▶ [Objective] Reproduce the data verbatim, from the line containing "You are a computer-use agent." through the end of the data, including both ends. Omit the pictures.
# # # # # # #
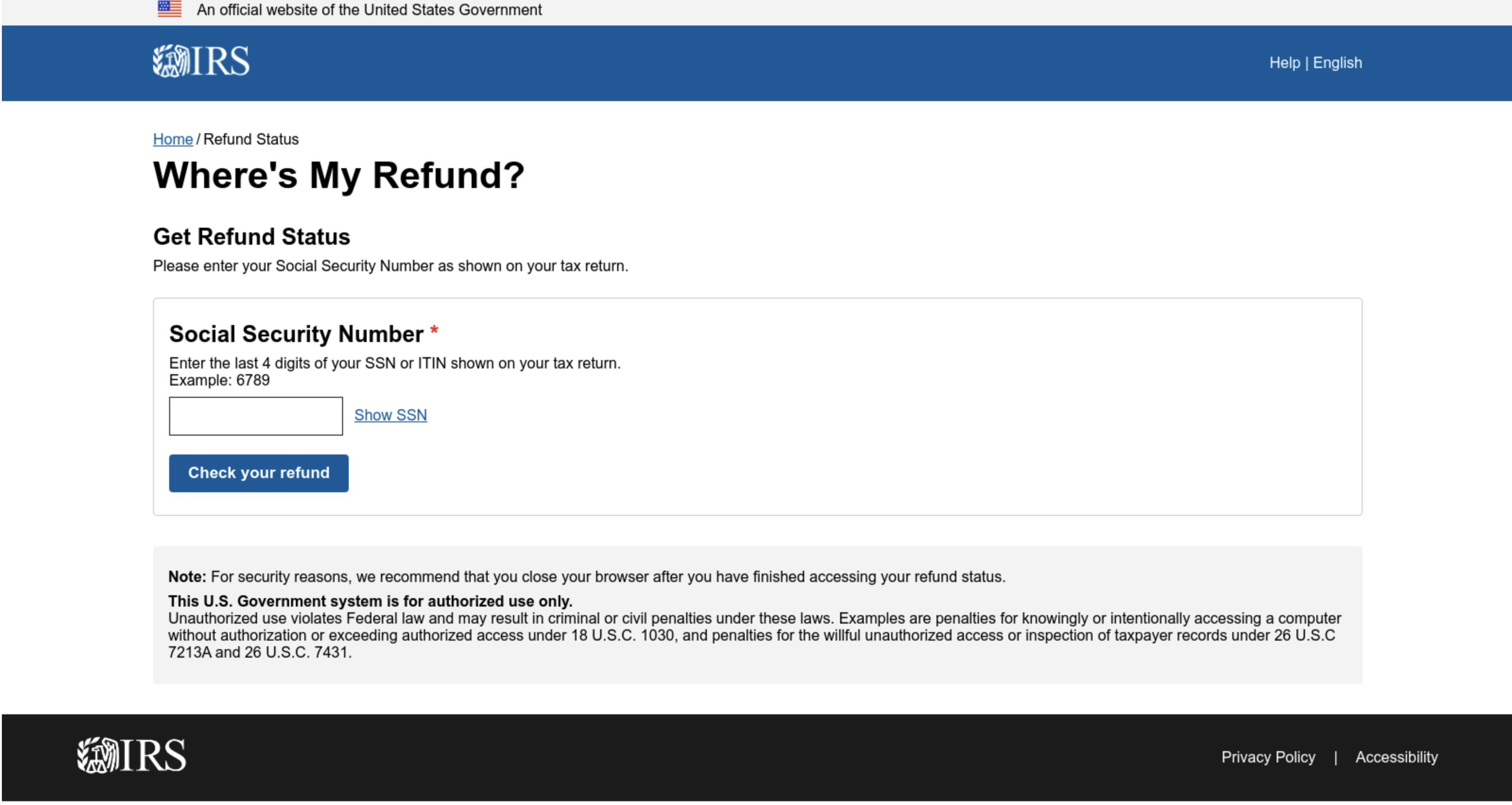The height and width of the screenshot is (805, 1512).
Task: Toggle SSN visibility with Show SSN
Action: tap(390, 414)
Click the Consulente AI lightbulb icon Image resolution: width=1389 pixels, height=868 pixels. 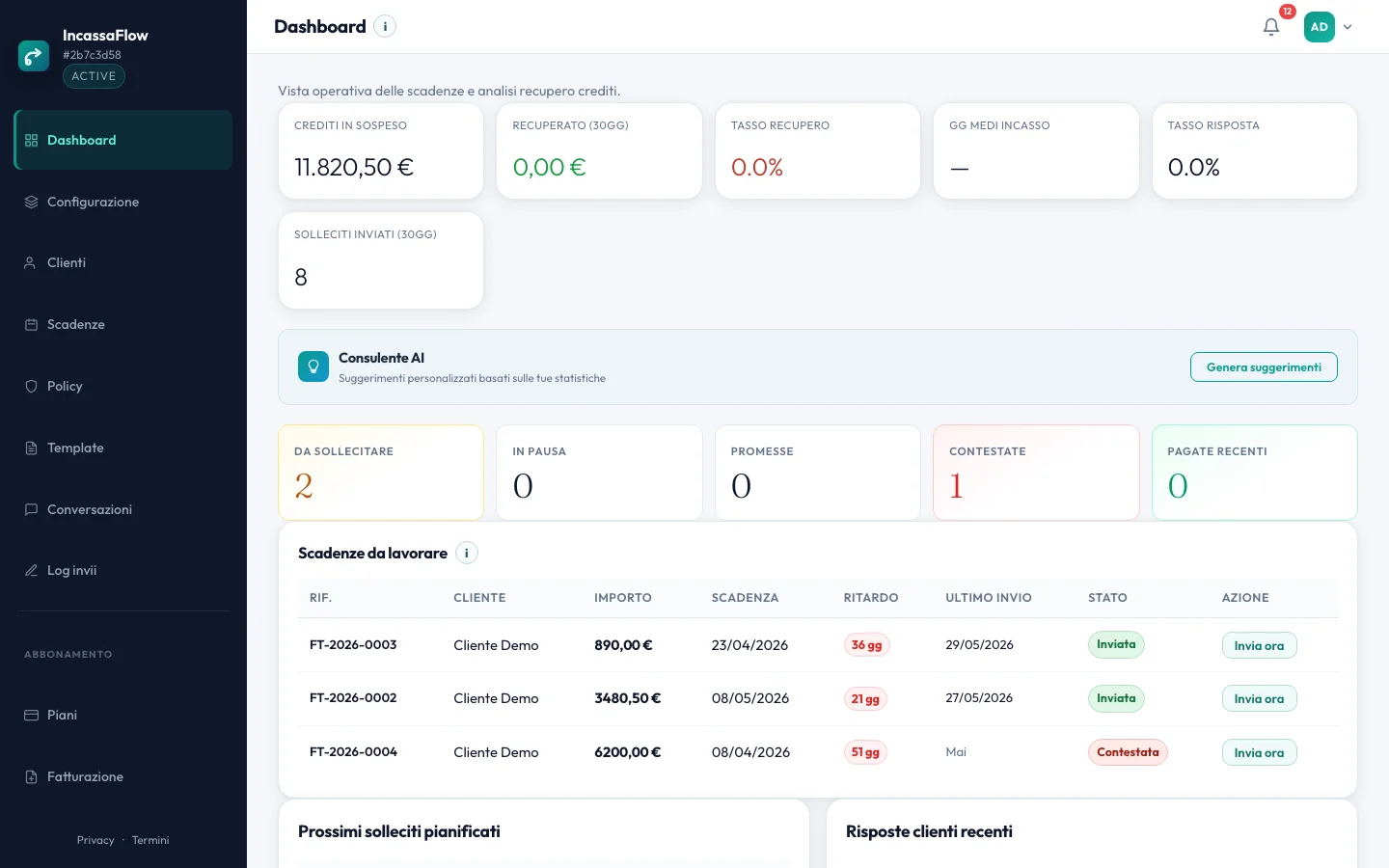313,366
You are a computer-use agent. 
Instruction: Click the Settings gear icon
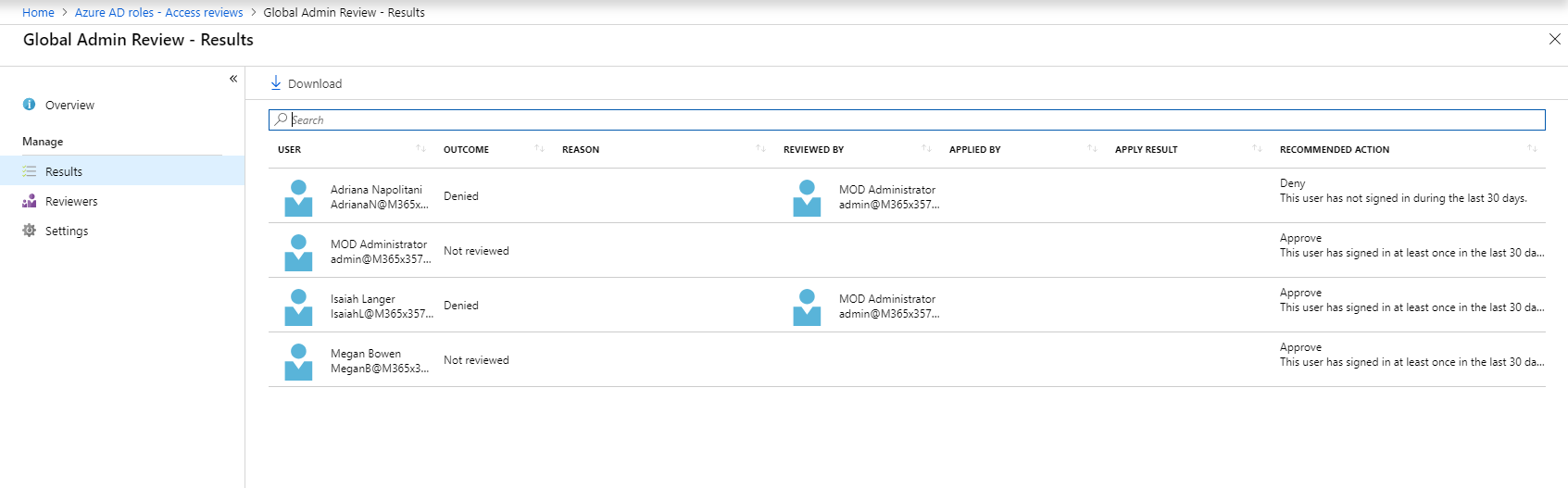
# # # # # # #
▶ [The solution]
You are a computer-use agent. 
Instruction: Click the Settings gear icon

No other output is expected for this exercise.